**DATA SUPPLIED**
──────────

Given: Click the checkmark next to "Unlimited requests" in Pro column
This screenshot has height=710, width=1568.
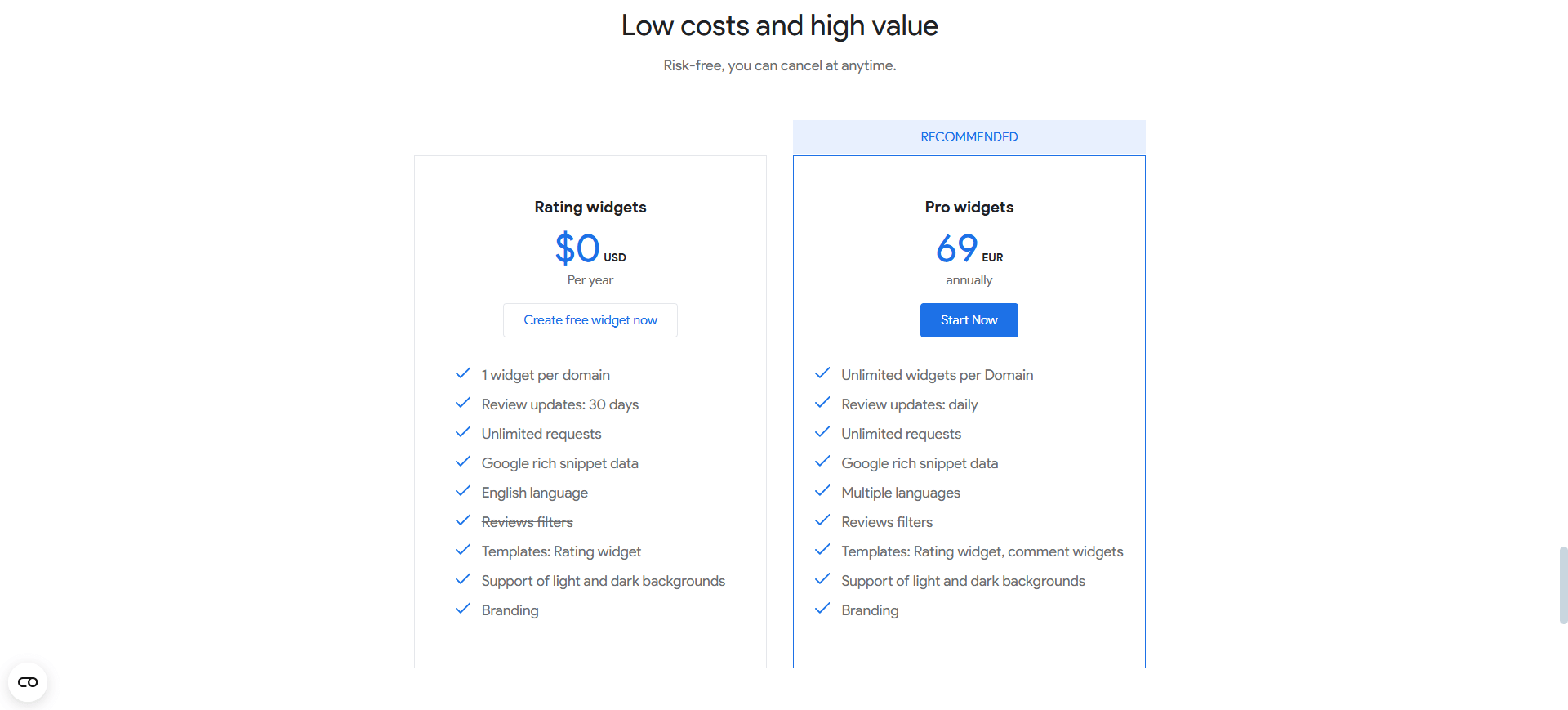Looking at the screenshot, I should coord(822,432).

──────────

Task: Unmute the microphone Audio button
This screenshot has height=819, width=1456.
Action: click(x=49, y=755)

──────────

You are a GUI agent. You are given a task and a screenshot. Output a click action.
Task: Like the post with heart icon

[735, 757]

──────────

**TASK GOAL**
Return the rows from the line with "Given: Click the" up to and including the line with "Looking at the", copied verbatim, omitting the pictures.

**RESPONSE TO THIS TASK**
Given: Click the checkmark next to "Unlimited requests" in Pro column
This screenshot has height=710, width=1568.
Looking at the screenshot, I should coord(822,432).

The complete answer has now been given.